Why I Go To Church, (But Not Gym)
I’m tired. The house is a mess. I’m scared of strangers. I don’t want to feel guilty. It’s raining. I don’t think I need it. I can do it at home. I like (my) routine. I’m fine as I am.
These are some of my reasons for not doing things. Scary group activities that require me to leave my couch.
Zumba lessons. Learning another language. Going to church.
I will never be a member of Fitness First. But I need my church.
Here’s why:
- to remember the past
- to let go of the past
- because I can’t love God till I know He loves me
- to be connected
- to quiet my soul
- to wake me up from myself
- to know who I am and where I belong
- the Bible tells me to (Heb 10:24-5)
- to reflect on the week and see it through God’s eyes
- to gain hope and strength for what is ahead
- to learn how to live
- to learn how to die
- because the church is less when I’m not there
- because I need my family round me
- because ‘the word of a brother is stronger than than my own’ (Bonhoeffer)

What to do>
a. According to the church post, which gym will the writer never join?
b. Copy out everything in the church post from "These are some" down to "to (Heb 10:24-5)", substituting "present" for "past".

Data shown>
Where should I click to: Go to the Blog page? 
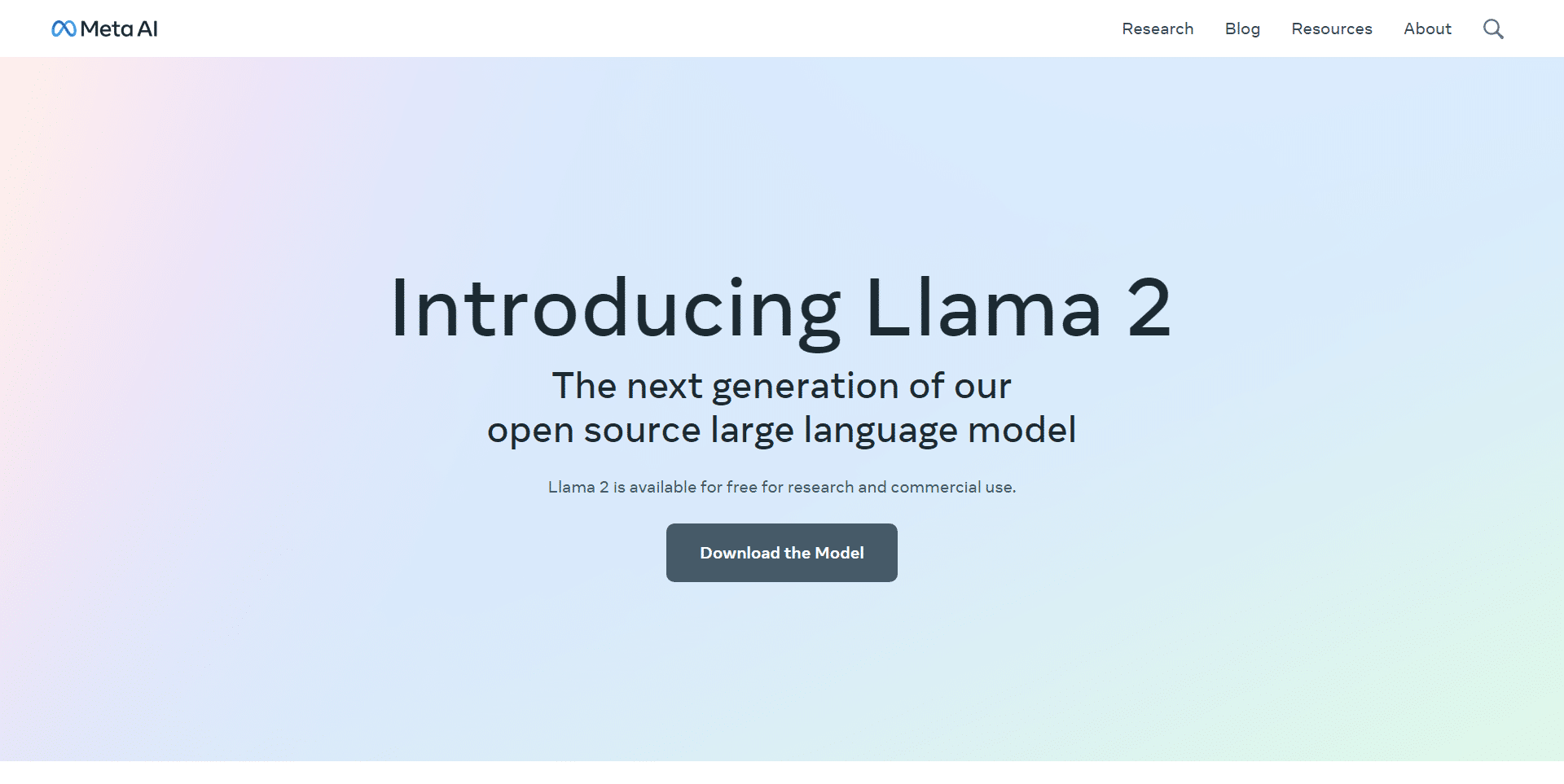coord(1242,29)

Task solutions>
a. Fitness First.

b.
These are some of my reasons for not doing things. Scary group activities that require me to leave my couch.
Zumba lessons. Learning another language. Going to church.
I will never be a member of Fitness First. But I need my church.
Here’s why:
- to remember the present
- to let go of the present
- because I can’t love God till I know He loves me
- to be connected
- to quiet my soul
- to wake me up from myself
- to know who I am and where I belong
- the Bible tells me to (Heb 10:24-5)